Pertence ao Código do Trabalho (Lei n.º 7/2009, de 12 de Fevereiro)
Este artigo protege trabalhadoras grávidas que enfrentam risco clínico durante a gravidez. Se uma grávida ou o feto está em risco médico que a impede de trabalhar, e o empregador não consegue oferecê-la um trabalho compatível com o seu estado, a mulher tem direito a uma licença pelo tempo que o médico considerar necessário. A licença não precisa estar relacionada com as condições de trabalho — qualquer impedimento médico conta. A trabalhadora comunica isso ao empregador com um atestado médico que especifica quanto tempo durará a licença, informando com 10 dias de antecedência ou imediatamente em casos urgentes. Violar este direito é considerado uma contra-ordenação muito grave, com penalidades para o empregador.

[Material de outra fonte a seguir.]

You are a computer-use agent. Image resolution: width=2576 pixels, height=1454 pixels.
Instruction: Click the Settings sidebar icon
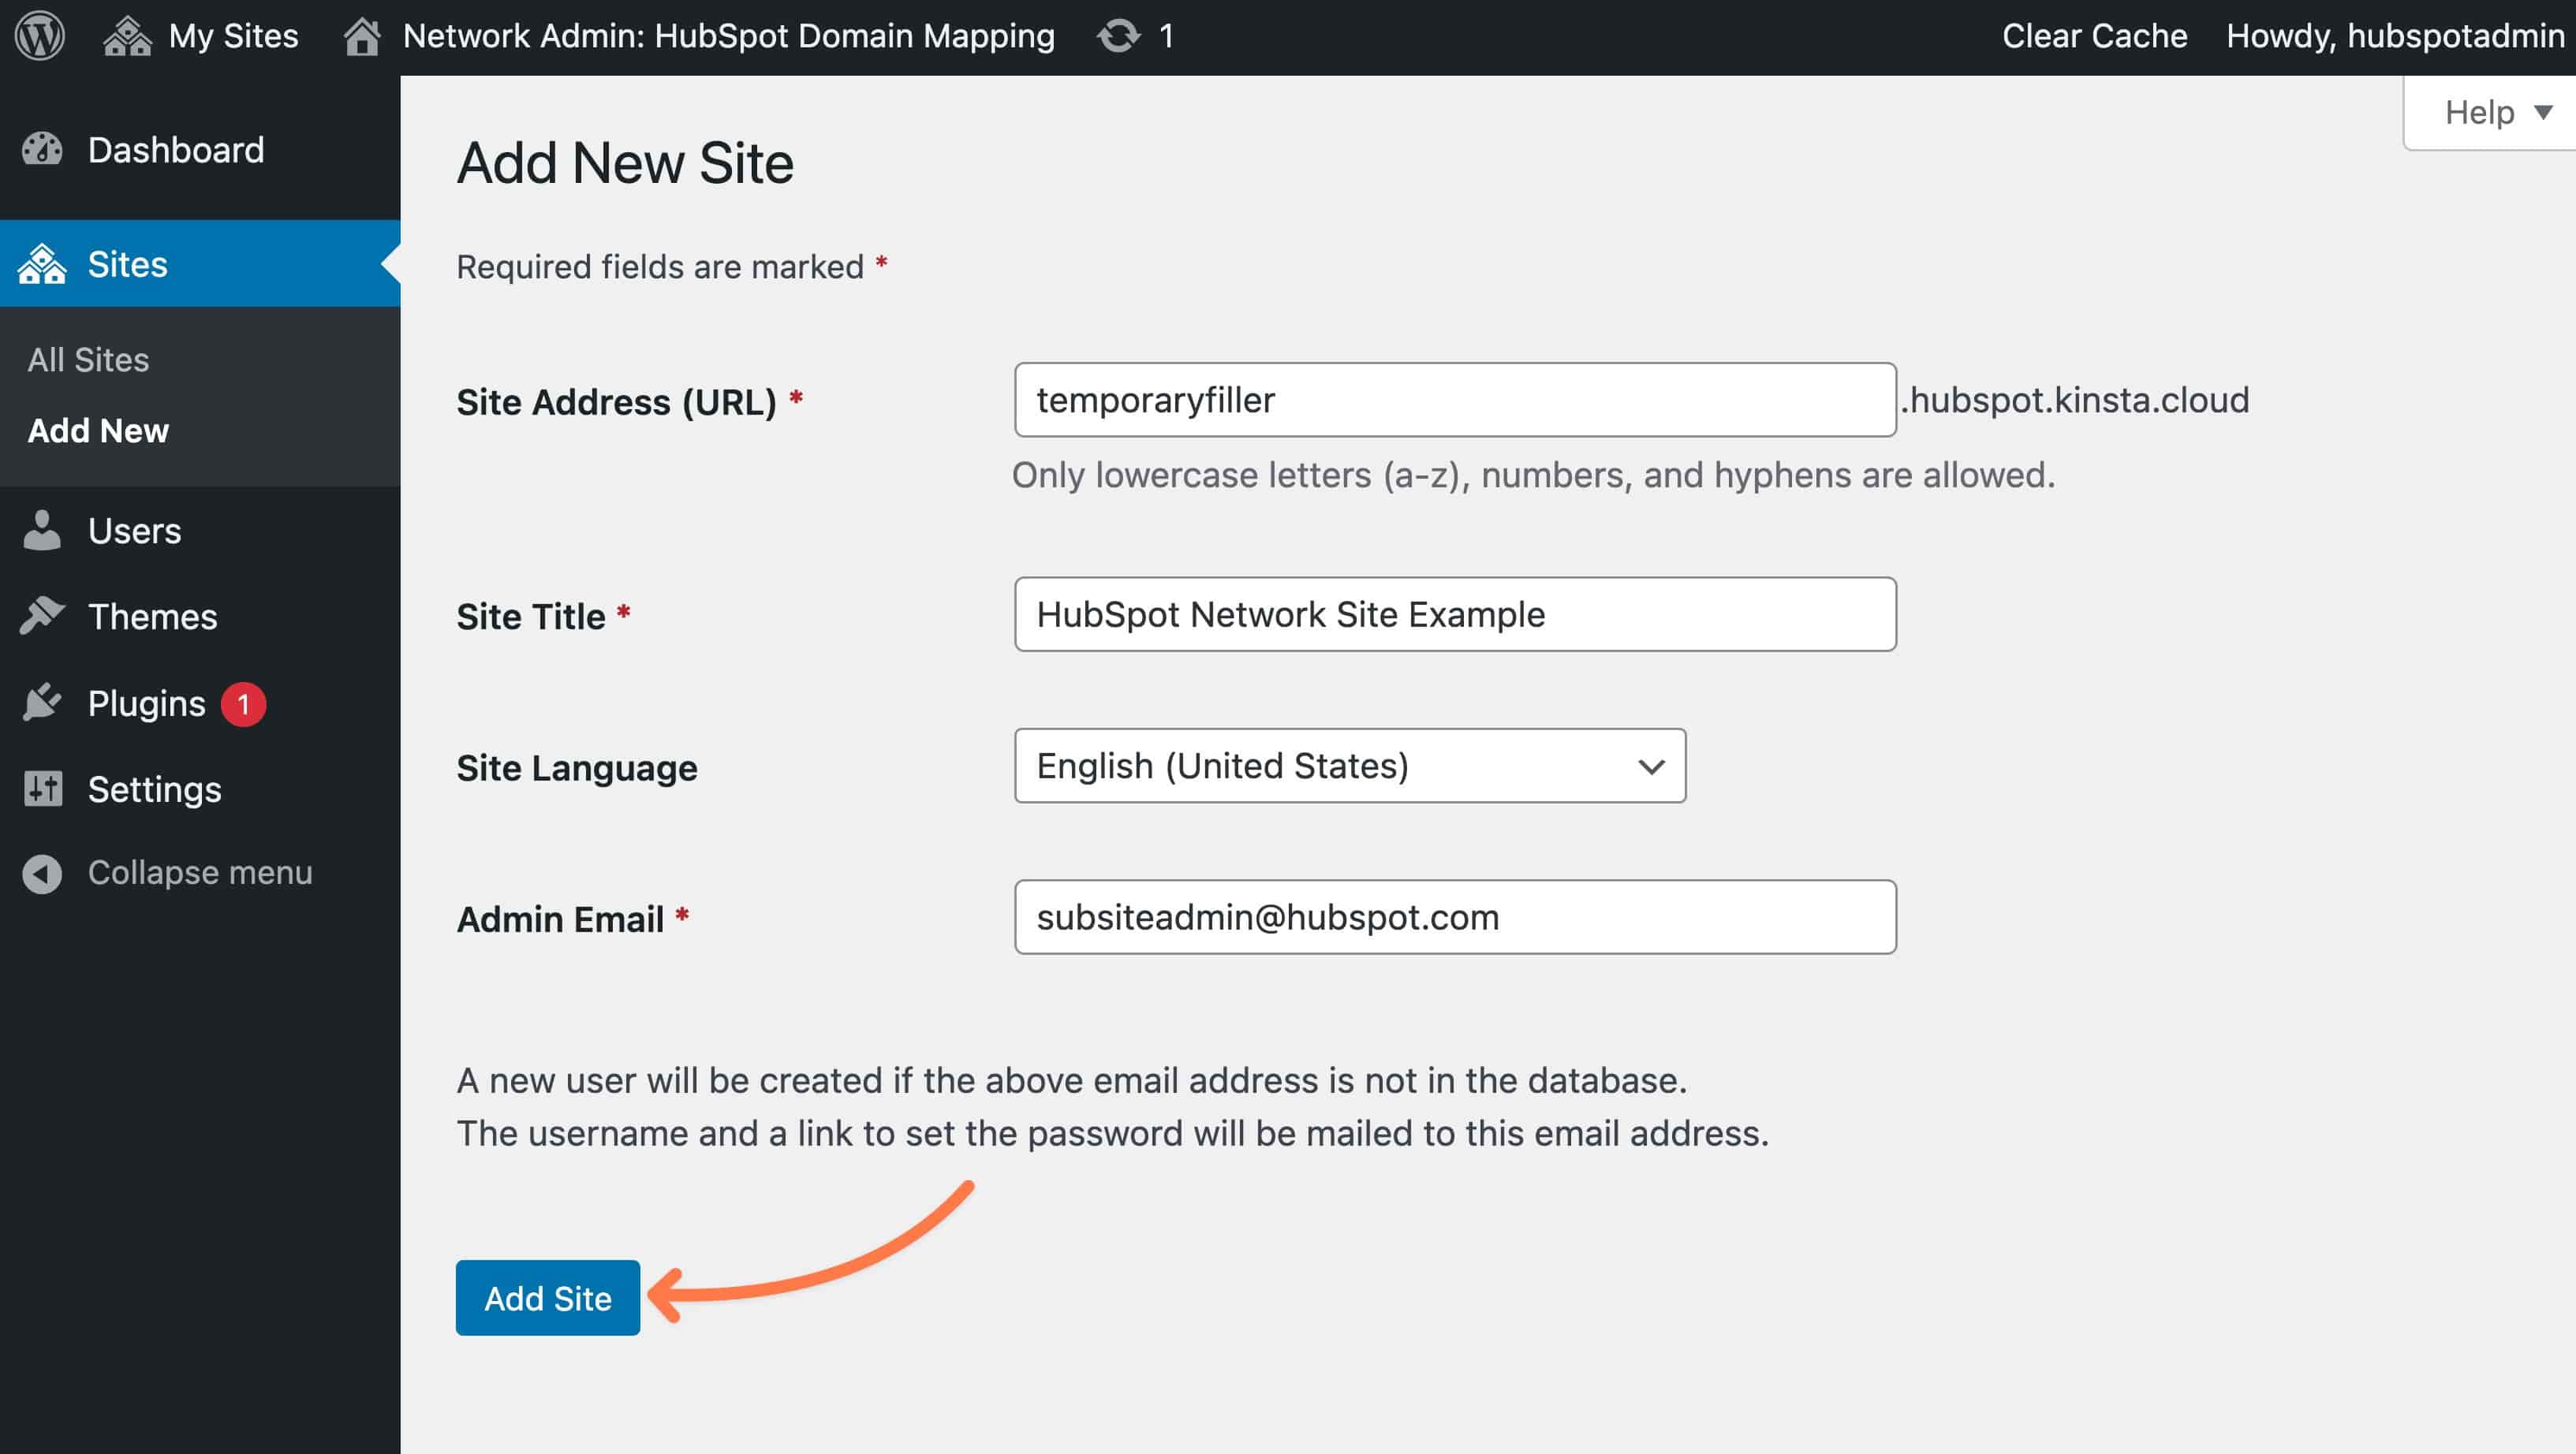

Uma enfermeira grávida recebe diagnóstico de pré-eclâmpsia. O seu médico declara que não pode fazer trabalho que exija esforço físico. A empresa não consegue reatribuir-lhe funções compatíveis. Ela apresenta atestado médico ao empregador (com 10 dias de antecedência) e tem direito a licença até à data indicada pelo médico, mantendo direitos de trabalhadora.
Uma programadora grávida tem incompatibilidade sanguínea materno-fetal. Apesar de trabalhar sentada num escritório seguro, o médico recomenda repouso completo. Sem que a culpa seja do emprego, a trabalhadora pode requerer licença mediante atestado, mesmo que seu trabalho não seja perigoso.
Durante rotina, uma trabalhadora grávida sofre hemorragia. Médico prescreve repouso imediato comprovado por urgência clínica. Não precisa esperar 10 dias: comunica ao empregador logo que possível com atestado, e a licença começa imediatamente.